IT Solutions for ACOs and Bundled Payments: Walk Before You Run
If you’re already participating in or thinking about a new payment model, you’ve probably seen that the pundits insist you must have a full IT infrastructure in place before you push the button on these initiatives. Whether it’s a Medicare accountable care organization (ACO), bundled payment, an ACO-like arrangement for a payer’s Medicare Advantage or commercial business, or even your own self-funded employee health plan, following this advice could mean IT investment requirements of $2.0 to $20.0 million.
It’s enough to make you reconsider participation. Fortunately, there are simpler and less expensive ways to address immediate IT needs for these programs. You don’t have to take on implementation of a major IT infrastructure solution to identify opportunities for improvement, manage value-based contracts, and monitor financial performance. The early rounds of the new payment models offer upside-only options (e.g., Track 1 of the Medicare Shared Savings Program) that significantly mitigate risk. These options give you time to ramp up your infrastructure incrementally, investing less now, while preparing for the more significant financial exposure that will inevitably come with the next round of payment deals.
Your most important first step is to master the data. Without clean, reliable, and integrated data, the best IT solution out there is worthless. Once your “data house” is in order, you can prepare for that perfect population health management solution, matching the investment to your degree of financial exposure. By that time, the IT solution market will have shaken out, pricing will stabilize, and unfulfilled promises should be a thing of the past.

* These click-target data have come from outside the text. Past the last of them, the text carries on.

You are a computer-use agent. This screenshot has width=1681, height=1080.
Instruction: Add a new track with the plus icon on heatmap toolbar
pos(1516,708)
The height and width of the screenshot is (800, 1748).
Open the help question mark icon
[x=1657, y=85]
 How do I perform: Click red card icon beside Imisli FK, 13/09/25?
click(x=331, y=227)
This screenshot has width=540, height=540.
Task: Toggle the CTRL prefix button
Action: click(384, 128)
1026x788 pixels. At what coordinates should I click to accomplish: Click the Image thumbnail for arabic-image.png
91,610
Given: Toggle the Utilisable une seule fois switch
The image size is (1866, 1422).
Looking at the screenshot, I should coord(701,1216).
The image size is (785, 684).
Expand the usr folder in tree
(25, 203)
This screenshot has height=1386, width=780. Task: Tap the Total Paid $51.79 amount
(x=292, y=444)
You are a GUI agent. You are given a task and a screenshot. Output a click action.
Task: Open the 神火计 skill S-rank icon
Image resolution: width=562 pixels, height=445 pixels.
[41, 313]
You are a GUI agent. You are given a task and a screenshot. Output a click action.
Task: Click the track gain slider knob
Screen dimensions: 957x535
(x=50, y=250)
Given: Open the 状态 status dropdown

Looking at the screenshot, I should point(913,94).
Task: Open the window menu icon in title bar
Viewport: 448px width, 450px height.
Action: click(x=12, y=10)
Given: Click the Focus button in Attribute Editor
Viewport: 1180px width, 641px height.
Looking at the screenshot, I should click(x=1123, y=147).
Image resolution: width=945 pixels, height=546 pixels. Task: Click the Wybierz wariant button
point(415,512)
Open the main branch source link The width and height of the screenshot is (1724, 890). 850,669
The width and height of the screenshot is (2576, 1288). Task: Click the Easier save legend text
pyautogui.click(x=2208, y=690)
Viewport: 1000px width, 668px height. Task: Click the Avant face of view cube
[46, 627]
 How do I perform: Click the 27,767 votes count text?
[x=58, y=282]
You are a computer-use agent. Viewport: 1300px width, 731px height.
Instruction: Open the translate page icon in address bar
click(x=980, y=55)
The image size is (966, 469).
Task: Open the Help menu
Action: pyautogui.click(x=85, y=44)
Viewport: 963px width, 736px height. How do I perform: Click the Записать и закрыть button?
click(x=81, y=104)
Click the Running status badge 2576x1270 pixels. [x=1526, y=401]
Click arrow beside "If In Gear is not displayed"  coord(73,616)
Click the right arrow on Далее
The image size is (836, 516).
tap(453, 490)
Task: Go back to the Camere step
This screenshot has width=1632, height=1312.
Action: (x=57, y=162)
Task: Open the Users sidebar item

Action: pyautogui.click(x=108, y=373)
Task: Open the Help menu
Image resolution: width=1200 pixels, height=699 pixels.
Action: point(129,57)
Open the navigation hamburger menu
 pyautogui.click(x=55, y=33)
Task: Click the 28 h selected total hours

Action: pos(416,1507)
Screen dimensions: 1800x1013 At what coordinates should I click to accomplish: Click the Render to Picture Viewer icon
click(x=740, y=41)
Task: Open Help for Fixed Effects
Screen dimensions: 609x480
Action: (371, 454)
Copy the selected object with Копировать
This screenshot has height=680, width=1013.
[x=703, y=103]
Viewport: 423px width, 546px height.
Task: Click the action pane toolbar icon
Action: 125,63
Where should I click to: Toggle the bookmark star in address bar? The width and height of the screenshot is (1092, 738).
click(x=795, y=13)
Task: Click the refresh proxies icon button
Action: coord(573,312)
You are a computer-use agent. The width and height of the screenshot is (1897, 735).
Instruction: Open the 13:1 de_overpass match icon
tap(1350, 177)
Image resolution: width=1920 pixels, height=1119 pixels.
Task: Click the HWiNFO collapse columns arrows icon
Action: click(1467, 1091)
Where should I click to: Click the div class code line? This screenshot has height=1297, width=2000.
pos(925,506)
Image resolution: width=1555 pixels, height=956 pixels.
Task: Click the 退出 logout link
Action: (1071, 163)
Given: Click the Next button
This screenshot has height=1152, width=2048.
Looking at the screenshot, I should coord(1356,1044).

Medicare, the health plans, and third-party administrators (TPAs) provide ACOs and participants in the Bundled Payments for Care Improvement Initiative (BPCII) with claims data. This data can be scrubbed and integrated with cost, quality, and other data from legacy systems to produce a robust database. Coupled with relatively affordable but still powerful reporting and analytic tools, this type of solution is all you need to monitor and manage financial performance. It enables you to understand how you are doing along the way, month to month, quarter to quarter, long before reconciliation with Medicare or the payer.
This approach also will help you answer important questions to inform and help you prioritize improvement initiatives—a necessary capability during a three- to five-year ramp-up to that eventual “financial risk” tipping point. You’ll be able to answer questions like:
- Are my post-acute partners successfully managing length of stay and discharge setting?”
- Are patients seeing a primary care provider regularly and within seven to 10 days after discharge from an acute care setting?
- Are readmissions being reduced on targeted patient populations?
You will have what you need to really understand the financial implications at the patient, physician, practice, hospital, or regional level. A robust population health solution can be the goal once the concept is proven, but in the meantime, you can keep your finger on the pulse of all of your value based payments without losing your shirt.
So the IT issue should not scare you off; strategic and physician engagement considerations probably carry more weight. Invest wisely, step by step.